Джейкобс притворилась, что сердится:

– К твоему сведению, моя машина экономно расходует топливо и выбрасывает в атмосферу минимум углекислого газа.

– Серьезно? Заливаешь ты фигово. Я ждал от тебя большего, медсестра Рэтчед[1].

Джейкобс показала мне средний палец, но при этом усмехнулась. Прикольно было видеть, что она приоткрыла свой панцирь.

– Да брось ты!
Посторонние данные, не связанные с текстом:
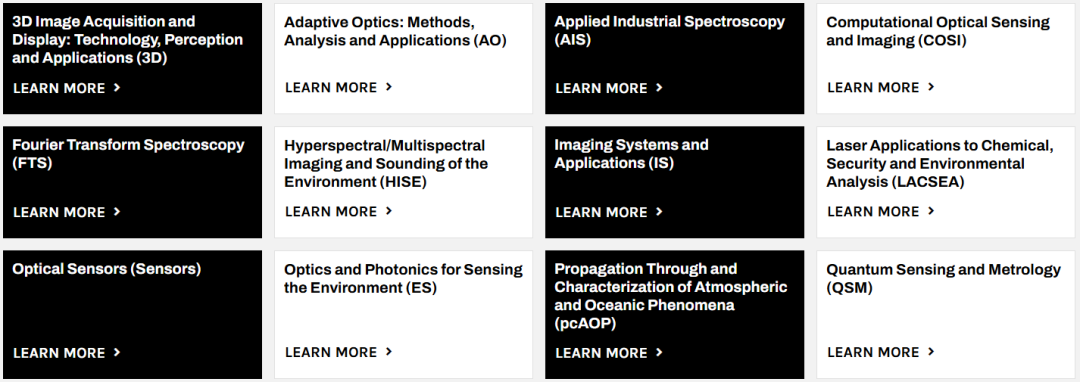Click the Applied Industrial Spectroscopy (AIS) title
1080x382 pixels.
point(669,31)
Давай хоть ужином тебя угощу, прежде чем ты сделаешь мне непристойное предложение. – Я посмотрел на светофор, загоревшийся красным, потом опять на нее. Она разинула рот, не зная, как меня отбрить. – Мы с приятелями собираемся в «О’Мэллиз». Не хочешь упасть нам на хвост?

– Ты что, на свидание меня зовешь?

Мне вдруг вспомнилось, как я впервые увидел Джейкобс рядом с доктором Розенбергом. Они исподтишка переглянулись, и вроде бы никто не обратил на это внимания. Но я заметил у него на безымянном пальце тонкое серебряное кольцо, а у нее на руке ничего не было. До того момента я считал Джейкобс лесбиянкой. Это казалось мне единственным возможным объяснением ее равнодушия ко мне.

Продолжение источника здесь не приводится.